Material provided Start Marker
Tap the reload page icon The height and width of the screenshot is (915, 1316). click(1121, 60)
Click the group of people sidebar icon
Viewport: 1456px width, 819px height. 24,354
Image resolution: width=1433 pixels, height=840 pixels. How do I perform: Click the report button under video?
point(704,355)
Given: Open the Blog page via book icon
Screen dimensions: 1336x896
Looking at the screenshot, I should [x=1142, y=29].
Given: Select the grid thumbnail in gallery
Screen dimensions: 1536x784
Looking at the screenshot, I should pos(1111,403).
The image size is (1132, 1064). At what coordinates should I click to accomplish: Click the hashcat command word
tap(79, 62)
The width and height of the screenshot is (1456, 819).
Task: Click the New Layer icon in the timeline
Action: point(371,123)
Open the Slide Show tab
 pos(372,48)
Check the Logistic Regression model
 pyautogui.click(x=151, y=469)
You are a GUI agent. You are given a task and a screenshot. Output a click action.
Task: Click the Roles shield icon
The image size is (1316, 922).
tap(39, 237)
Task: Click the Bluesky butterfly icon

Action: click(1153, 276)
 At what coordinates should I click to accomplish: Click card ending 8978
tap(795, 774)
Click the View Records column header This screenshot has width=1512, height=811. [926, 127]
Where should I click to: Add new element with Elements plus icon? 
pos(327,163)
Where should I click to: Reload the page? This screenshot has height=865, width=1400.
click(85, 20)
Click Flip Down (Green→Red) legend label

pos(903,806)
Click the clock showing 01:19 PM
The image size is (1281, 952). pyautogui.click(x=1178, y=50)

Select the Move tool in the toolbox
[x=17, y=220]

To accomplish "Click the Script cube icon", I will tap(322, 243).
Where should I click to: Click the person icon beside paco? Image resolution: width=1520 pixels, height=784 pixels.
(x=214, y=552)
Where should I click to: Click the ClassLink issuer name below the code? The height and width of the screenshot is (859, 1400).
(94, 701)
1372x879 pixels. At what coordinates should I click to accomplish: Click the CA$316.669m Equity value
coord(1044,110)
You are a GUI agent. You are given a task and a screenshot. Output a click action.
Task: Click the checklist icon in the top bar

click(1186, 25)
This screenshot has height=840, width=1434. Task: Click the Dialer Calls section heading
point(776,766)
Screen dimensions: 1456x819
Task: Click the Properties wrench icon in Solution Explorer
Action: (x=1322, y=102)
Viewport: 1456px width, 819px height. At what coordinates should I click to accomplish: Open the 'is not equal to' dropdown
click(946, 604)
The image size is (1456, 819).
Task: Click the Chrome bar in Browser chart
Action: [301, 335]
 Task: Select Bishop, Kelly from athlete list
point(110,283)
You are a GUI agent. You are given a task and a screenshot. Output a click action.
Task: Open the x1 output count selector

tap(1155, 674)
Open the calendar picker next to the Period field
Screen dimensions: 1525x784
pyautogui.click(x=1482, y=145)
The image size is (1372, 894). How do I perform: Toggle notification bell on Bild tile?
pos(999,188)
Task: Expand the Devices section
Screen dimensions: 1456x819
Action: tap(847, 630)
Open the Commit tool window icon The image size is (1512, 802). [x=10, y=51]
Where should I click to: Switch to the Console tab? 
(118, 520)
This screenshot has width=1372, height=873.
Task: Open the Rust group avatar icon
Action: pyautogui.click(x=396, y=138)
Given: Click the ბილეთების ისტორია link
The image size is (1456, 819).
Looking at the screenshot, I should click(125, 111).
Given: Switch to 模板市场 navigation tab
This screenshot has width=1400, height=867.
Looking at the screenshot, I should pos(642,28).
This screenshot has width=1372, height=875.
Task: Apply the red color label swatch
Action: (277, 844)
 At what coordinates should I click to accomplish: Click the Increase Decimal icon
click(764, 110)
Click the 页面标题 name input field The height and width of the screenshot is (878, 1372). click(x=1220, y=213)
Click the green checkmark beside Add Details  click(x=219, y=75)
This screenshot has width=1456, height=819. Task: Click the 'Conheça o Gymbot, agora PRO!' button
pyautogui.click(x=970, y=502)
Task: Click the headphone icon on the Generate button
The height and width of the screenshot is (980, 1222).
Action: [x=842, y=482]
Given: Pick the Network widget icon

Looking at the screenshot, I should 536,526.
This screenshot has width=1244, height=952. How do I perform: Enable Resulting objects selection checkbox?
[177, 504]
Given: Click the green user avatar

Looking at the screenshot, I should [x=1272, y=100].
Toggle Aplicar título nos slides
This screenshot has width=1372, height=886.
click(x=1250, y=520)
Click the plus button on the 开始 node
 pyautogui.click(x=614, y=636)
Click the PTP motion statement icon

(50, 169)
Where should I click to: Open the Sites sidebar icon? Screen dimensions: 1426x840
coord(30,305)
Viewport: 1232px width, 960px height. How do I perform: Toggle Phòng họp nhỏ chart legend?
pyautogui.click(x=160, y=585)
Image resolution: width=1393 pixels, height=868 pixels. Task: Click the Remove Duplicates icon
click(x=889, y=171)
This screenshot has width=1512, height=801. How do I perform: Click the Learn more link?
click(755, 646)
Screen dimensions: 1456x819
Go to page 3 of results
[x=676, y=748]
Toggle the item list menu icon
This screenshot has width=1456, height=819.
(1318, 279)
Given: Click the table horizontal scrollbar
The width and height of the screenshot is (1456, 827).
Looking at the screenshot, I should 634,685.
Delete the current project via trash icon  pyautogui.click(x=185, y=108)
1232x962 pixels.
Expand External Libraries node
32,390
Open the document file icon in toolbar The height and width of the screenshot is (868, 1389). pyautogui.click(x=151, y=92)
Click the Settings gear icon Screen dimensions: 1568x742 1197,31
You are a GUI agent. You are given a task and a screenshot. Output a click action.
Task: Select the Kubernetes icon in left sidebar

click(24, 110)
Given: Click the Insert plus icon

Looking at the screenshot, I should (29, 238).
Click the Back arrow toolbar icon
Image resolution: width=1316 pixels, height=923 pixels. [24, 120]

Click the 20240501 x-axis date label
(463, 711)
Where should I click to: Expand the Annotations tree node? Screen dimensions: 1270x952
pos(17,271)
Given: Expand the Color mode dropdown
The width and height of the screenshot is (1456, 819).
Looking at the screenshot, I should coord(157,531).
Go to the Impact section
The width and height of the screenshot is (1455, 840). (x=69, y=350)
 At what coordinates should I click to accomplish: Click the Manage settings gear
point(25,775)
Material provided End Marker
## Task:
Above are the entries. Copy exactly the part that opens with the line containing "Task: Expand the Devices section" and closes with the line containing "Click the 页面标题", and no more.

## Response box:
Task: Expand the Devices section
Screen dimensions: 1456x819
Action: tap(847, 630)
Open the Commit tool window icon The image size is (1512, 802). [x=10, y=51]
Where should I click to: Switch to the Console tab? 
(118, 520)
This screenshot has width=1372, height=873.
Task: Open the Rust group avatar icon
Action: pyautogui.click(x=396, y=138)
Given: Click the ბილეთების ისტორია link
The image size is (1456, 819).
Looking at the screenshot, I should click(125, 111).
Given: Switch to 模板市场 navigation tab
This screenshot has width=1400, height=867.
Looking at the screenshot, I should pos(642,28).
This screenshot has width=1372, height=875.
Task: Apply the red color label swatch
Action: (277, 844)
 At what coordinates should I click to accomplish: Click the Increase Decimal icon
click(764, 110)
Click the 页面标题 name input field The height and width of the screenshot is (878, 1372). click(x=1220, y=213)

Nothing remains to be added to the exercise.